— start of PROVIDED RECORDS —

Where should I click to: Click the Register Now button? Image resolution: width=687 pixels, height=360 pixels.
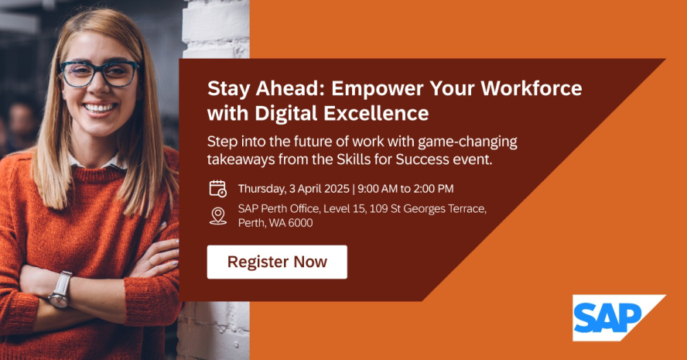pyautogui.click(x=277, y=262)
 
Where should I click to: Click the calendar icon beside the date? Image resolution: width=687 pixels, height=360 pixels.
pyautogui.click(x=217, y=189)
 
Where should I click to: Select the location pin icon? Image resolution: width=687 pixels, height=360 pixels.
pyautogui.click(x=217, y=216)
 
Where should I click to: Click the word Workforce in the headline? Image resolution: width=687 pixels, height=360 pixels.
pyautogui.click(x=531, y=88)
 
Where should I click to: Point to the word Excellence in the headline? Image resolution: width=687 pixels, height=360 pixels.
pyautogui.click(x=376, y=113)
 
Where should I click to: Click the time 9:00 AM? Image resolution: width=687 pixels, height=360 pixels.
pyautogui.click(x=378, y=189)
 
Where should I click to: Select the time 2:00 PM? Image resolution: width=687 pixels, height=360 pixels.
pyautogui.click(x=433, y=189)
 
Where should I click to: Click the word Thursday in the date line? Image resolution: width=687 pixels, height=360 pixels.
pyautogui.click(x=262, y=189)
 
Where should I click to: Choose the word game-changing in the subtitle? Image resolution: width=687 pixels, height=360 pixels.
pyautogui.click(x=467, y=142)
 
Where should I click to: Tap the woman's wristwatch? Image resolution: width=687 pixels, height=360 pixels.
pyautogui.click(x=60, y=290)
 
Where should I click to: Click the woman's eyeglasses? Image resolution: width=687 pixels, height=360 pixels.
pyautogui.click(x=99, y=74)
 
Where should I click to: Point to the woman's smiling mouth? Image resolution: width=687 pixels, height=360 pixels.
pyautogui.click(x=100, y=108)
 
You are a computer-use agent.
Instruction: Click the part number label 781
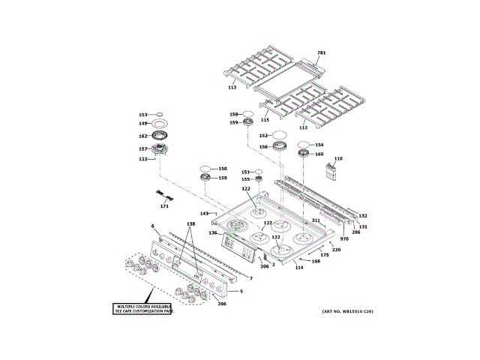(x=322, y=52)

— end of PROVIDED RECORDS —

> [DO THIS]
Rewrite all the rows above, renaming "Image resolution" to "Screen size" wherever it occurs and keeping everything else the same. Leave the pictures out.

> [WORKED ANSWER]
Where should I click to: Click the Register Now button? Screen size: width=687 pixels, height=360 pixels.
pyautogui.click(x=277, y=262)
 
Where should I click to: Click the calendar icon beside the date? Screen size: width=687 pixels, height=360 pixels.
pyautogui.click(x=217, y=189)
 
Where should I click to: Select the location pin icon? Screen size: width=687 pixels, height=360 pixels.
pyautogui.click(x=217, y=216)
 
Where should I click to: Click the word Workforce in the headline? Screen size: width=687 pixels, height=360 pixels.
pyautogui.click(x=531, y=88)
 
Where should I click to: Point to the word Excellence in the headline? Screen size: width=687 pixels, height=360 pixels.
pyautogui.click(x=376, y=113)
 
Where should I click to: Click the time 9:00 AM? Screen size: width=687 pixels, height=360 pixels.
pyautogui.click(x=378, y=189)
 
Where should I click to: Select the time 2:00 PM? Screen size: width=687 pixels, height=360 pixels.
pyautogui.click(x=433, y=189)
 
Where should I click to: Click the word Thursday in the date line? Screen size: width=687 pixels, height=360 pixels.
pyautogui.click(x=262, y=189)
 
Where should I click to: Choose the word game-changing in the subtitle? Screen size: width=687 pixels, height=360 pixels.
pyautogui.click(x=467, y=142)
 
Where should I click to: Tap the woman's wristwatch? Screen size: width=687 pixels, height=360 pixels.
pyautogui.click(x=60, y=290)
 
Where should I click to: Click the woman's eyeglasses? Screen size: width=687 pixels, height=360 pixels.
pyautogui.click(x=99, y=74)
 
Where should I click to: Point to the woman's smiling mouth? Screen size: width=687 pixels, height=360 pixels.
pyautogui.click(x=100, y=108)
 
You are a computer-use agent.
Instruction: Click the part number label 781
(x=322, y=52)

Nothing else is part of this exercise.